Background science for the Turkish mutations, I.

As stories appear in the news about the "small" mutations in the bird flu virus, it's time to do a little background for those of you who want to know a little of what this is all about. For a lot of you this much more than you want to know, but there are a number of lay and professional (but non-specialist) readers of this blog who have become quite knowledgeable and this is meant to provide some additional background. We'll make a stab at it here. Let is know if we are succeeding or failing.

The influenza (or any) virus needs to get inside a host cell in order to make new copies of itself. Reproducing is essentially its only task in life. We know that viruses and other pathogens don't usually infect all animals (they have a specific host range) and within an animal, usually infect only specific tissues. So cells from different animals and different tissues must somehow look different to the virus. How does a virus "recognize" the right cell? This question goes to the heart of the current concern over the small mutations discovered in the Turkish cases. Although we are leaving out a lot of details, there is still much we need to discuss.

Since the virus first "sees" the cell from the outsid, we start at the cell surface or cell membrane, as it's called. Animal cell membranes have a very complicated structure but essentially they consist of a supporting structure, called a lipid bilayer and various bits and pieces sticking on, in and through it. Below is a picture of a lipid bilayer, the structural stuff. (I copped this from a nice set of 1997 lecture notes by Prof. Steve Downing at the University of Minnesota-Duluth. This is copyrighted material, but I am not making any money from it and if the Regents of the University of Minnesota want me to take it down I will, of course. I doubt they care and are probably grateful for the free publicity.)


You can see the reason it's called a bilayer (it has two layers). Each little building block consists of two long fatty chains (the black bars) joined at the end by one of the colored balls. The fatty chains don't like to mix with water and face each other in the interior of the membrane, while the colored balls don't mind water and line both the interior and exterior of the cell. The reason the diagram has different colored balls is that these building blocks can be of various kinds (called phospholipids).

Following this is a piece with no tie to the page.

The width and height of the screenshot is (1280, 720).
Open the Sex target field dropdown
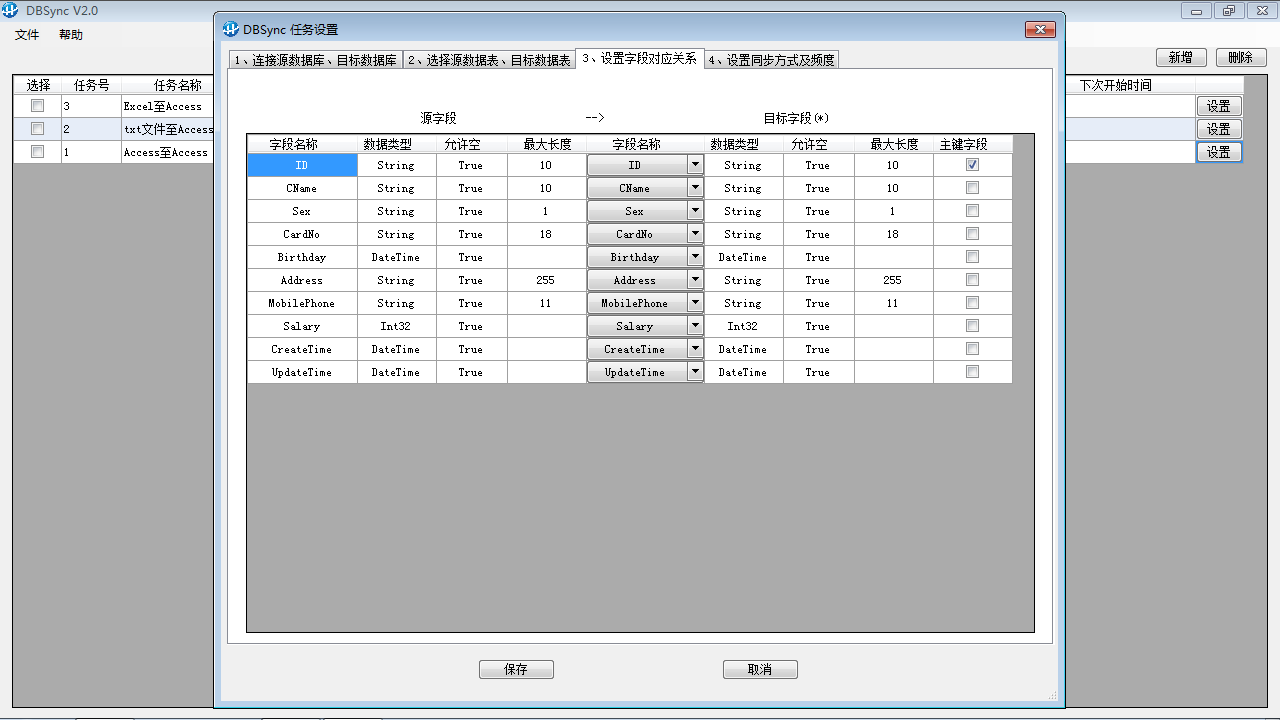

Besides the phopsholipits, there are also a fair number of glycolipids. They aren't shown above because I wanted to keep the picture clean. Whenever you see the word "glyco-" attached to something you should be thinking sugars (carbohydrates). Lots of the building blocks have sugars on them. Attaching a sugar is called glycosylation, and the thing that has the sugar attached is said to be glycosylated (and often the location of the attachment is given). Here's a closer view of a glycolipd, showing some of the molecules (the long CH chains are the corresponding versions of the black bars in the previous picture):


The previous picture of the bilayer didn't show any of these guys (the round colored balls are all phospholipids), but the membrane has these kinds of building blocks, too, althugh fewer of them. Here is what it looks like when we add these glycolipid building blocks to the structural membrane bilayer:


Those colored hexagons are different kinds of sugars and they are strung together in chains (the little pink squiggles are cholesterol and we don't need to discuss them here). Chains of sugar building blocks (the block units are called monosaccharides) can be oligosaccharides (when there are only a few of them), polysaccharides (when there are many building blocks, often in the form of oligosaccharide units strung together) or, more generically, saccharides, sugar chains, or glycans. The variety of terms can be confusing, so we are taking the trouble to set it out here, as they often appear in the literature. See here, for some (very technical) guidance.

So we have fats and sugars here. What about the third food group, proteins. Yes, lots of them and of various kinds and configurations with respect to the cell membrane. They can be bound either to the inside or outside surfaces, be tethered to the membrane and stick out in either direction, or wind their way back and forth through the membrane surface with loops and ends sticking up on either side or both. The proteins can be globs, oblongs, long threads or other complex shapes, but whatever their shape, they are long strings of amino acids (folded into the various shapes) and have two ends, one called the N-terminal end, here designated NH₂, and the other the carboxyterminal end, here designated COOH. And it turns out these protein molecules also have sugars hanging off of them (the colored hexagons again), i.e., they are glycosylated. Here's another cartoon picture illustrating an example:


From this you can see that the cell surface will have a lot of sugars (carbohydrates) studding its surface, some from the glycolipids and some from the glycoproteins. Together they form a dense "canopy" of sugars (like the tops of the trees in the rainforest) called the glycocalyx. The glycocalyx of a cell is usually invisible with usual microscope techniques, but special procedures can bring it out. Here are some examples, taken from a wonderful (but very technical) website of Dr. Kevin J. Yarema at Johns Hopkins:



The picture in the left panel shows a cell surface with a fluorescent tags on the glycans to make them visible. The middle panel has a glycocalyx brush border (the hard to read label with two arrows). The right panel shows the glycocalyx looking like a lot of hairs sticking up from the cell surface.

So we've arrived at this point. The cell surface has a lot of sugar chains of various kinds covering it and sticking up around it. It is this surface various pathogens (including the influenza virus) "see" and which determines which pathogens will glom on to which cells.

We'll press on with more details in subsequent posts.